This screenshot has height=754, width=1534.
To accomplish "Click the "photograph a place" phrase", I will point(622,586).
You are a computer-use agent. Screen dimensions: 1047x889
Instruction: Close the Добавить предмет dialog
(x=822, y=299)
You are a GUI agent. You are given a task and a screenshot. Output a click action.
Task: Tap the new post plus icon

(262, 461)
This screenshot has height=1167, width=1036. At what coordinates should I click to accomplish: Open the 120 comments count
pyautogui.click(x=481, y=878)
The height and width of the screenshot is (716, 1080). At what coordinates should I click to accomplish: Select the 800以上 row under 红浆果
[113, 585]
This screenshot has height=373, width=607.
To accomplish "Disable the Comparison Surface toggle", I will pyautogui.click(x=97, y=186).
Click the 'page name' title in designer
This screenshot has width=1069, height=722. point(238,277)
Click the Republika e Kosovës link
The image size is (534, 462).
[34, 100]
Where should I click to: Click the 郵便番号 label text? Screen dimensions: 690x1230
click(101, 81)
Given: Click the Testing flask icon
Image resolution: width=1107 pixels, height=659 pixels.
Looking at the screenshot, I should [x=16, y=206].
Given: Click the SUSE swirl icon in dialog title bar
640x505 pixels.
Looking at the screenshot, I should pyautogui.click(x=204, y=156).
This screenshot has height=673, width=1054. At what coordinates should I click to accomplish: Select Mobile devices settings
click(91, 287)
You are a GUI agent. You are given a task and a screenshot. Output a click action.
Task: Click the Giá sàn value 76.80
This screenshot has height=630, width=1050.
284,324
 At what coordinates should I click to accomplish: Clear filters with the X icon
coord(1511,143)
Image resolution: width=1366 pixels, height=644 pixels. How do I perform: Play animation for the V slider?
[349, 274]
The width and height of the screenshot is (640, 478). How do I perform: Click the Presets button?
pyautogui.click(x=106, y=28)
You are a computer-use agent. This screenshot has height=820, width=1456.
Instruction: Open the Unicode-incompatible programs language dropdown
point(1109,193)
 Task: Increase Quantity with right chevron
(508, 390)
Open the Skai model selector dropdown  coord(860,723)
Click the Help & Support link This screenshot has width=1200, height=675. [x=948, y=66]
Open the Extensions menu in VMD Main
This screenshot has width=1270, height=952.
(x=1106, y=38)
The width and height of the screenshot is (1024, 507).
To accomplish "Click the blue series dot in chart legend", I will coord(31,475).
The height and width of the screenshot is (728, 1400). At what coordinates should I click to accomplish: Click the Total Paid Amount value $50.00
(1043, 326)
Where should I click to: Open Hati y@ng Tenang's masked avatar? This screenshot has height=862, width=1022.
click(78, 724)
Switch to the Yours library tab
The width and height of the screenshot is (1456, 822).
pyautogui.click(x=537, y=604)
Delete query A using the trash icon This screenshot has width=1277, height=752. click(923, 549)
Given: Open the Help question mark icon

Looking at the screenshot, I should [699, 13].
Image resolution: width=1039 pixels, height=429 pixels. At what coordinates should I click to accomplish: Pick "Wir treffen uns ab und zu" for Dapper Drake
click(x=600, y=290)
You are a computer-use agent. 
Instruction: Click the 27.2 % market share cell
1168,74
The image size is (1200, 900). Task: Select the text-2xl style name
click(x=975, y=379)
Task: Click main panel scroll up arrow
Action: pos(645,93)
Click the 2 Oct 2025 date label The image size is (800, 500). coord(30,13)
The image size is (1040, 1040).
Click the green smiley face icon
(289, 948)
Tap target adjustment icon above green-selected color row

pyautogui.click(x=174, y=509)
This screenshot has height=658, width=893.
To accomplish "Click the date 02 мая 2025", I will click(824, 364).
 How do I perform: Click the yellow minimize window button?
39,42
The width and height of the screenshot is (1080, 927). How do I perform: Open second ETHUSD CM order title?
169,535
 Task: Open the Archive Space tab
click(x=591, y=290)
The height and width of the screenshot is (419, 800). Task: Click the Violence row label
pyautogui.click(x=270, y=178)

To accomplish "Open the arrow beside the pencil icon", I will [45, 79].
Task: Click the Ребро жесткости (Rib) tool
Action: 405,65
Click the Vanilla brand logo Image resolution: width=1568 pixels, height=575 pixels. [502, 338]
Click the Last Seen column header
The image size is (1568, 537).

About this exercise → In full and without alteration, output the listing.

Answer section →
This screenshot has height=754, width=1534.
To accomplish "Click the "photograph a place" phrase", I will point(622,586).
You are a computer-use agent. Screen dimensions: 1047x889
Instruction: Close the Добавить предмет dialog
(x=822, y=299)
You are a GUI agent. You are given a task and a screenshot. Output a click action.
Task: Tap the new post plus icon

(262, 461)
This screenshot has height=1167, width=1036. At what coordinates should I click to accomplish: Open the 120 comments count
pyautogui.click(x=481, y=878)
The height and width of the screenshot is (716, 1080). At what coordinates should I click to accomplish: Select the 800以上 row under 红浆果
[113, 585]
This screenshot has height=373, width=607.
To accomplish "Disable the Comparison Surface toggle", I will pyautogui.click(x=97, y=186).
Click the 'page name' title in designer
This screenshot has width=1069, height=722. point(238,277)
Click the Republika e Kosovës link
The image size is (534, 462).
[34, 100]
Where should I click to: Click the 郵便番号 label text? Screen dimensions: 690x1230
click(101, 81)
Given: Click the Testing flask icon
Image resolution: width=1107 pixels, height=659 pixels.
Looking at the screenshot, I should [x=16, y=206].
Given: Click the SUSE swirl icon in dialog title bar
640x505 pixels.
Looking at the screenshot, I should pyautogui.click(x=204, y=156).
This screenshot has height=673, width=1054. At what coordinates should I click to accomplish: Select Mobile devices settings
click(91, 287)
You are a GUI agent. You are given a task and a screenshot. Output a click action.
Task: Click the Giá sàn value 76.80
This screenshot has height=630, width=1050.
284,324
 At what coordinates should I click to accomplish: Clear filters with the X icon
coord(1511,143)
Image resolution: width=1366 pixels, height=644 pixels. How do I perform: Play animation for the V slider?
[349, 274]
The width and height of the screenshot is (640, 478). How do I perform: Click the Presets button?
pyautogui.click(x=106, y=28)
You are a computer-use agent. This screenshot has height=820, width=1456.
Instruction: Open the Unicode-incompatible programs language dropdown
point(1109,193)
 Task: Increase Quantity with right chevron
(508, 390)
Open the Skai model selector dropdown  coord(860,723)
Click the Help & Support link This screenshot has width=1200, height=675. [x=948, y=66]
Open the Extensions menu in VMD Main
This screenshot has width=1270, height=952.
(x=1106, y=38)
The width and height of the screenshot is (1024, 507).
To accomplish "Click the blue series dot in chart legend", I will coord(31,475).
The height and width of the screenshot is (728, 1400). At what coordinates should I click to accomplish: Click the Total Paid Amount value $50.00
(1043, 326)
Where should I click to: Open Hati y@ng Tenang's masked avatar? This screenshot has height=862, width=1022.
click(78, 724)
Switch to the Yours library tab
The width and height of the screenshot is (1456, 822).
pyautogui.click(x=537, y=604)
Delete query A using the trash icon This screenshot has width=1277, height=752. click(923, 549)
Given: Open the Help question mark icon

Looking at the screenshot, I should [699, 13].
Image resolution: width=1039 pixels, height=429 pixels. At what coordinates should I click to accomplish: Pick "Wir treffen uns ab und zu" for Dapper Drake
click(x=600, y=290)
You are a computer-use agent. 
Instruction: Click the 27.2 % market share cell
1168,74
The image size is (1200, 900). Task: Select the text-2xl style name
click(x=975, y=379)
Task: Click main panel scroll up arrow
Action: pos(645,93)
Click the 2 Oct 2025 date label The image size is (800, 500). coord(30,13)
The image size is (1040, 1040).
Click the green smiley face icon
(289, 948)
Tap target adjustment icon above green-selected color row

pyautogui.click(x=174, y=509)
This screenshot has height=658, width=893.
To accomplish "Click the date 02 мая 2025", I will click(824, 364).
 How do I perform: Click the yellow minimize window button?
39,42
The width and height of the screenshot is (1080, 927). How do I perform: Open second ETHUSD CM order title?
169,535
 Task: Open the Archive Space tab
click(x=591, y=290)
The height and width of the screenshot is (419, 800). Task: Click the Violence row label
pyautogui.click(x=270, y=178)

To accomplish "Open the arrow beside the pencil icon", I will [45, 79].
Task: Click the Ребро жесткости (Rib) tool
Action: 405,65
Click the Vanilla brand logo Image resolution: width=1568 pixels, height=575 pixels. [502, 338]
Click the Last Seen column header
The image size is (1568, 537).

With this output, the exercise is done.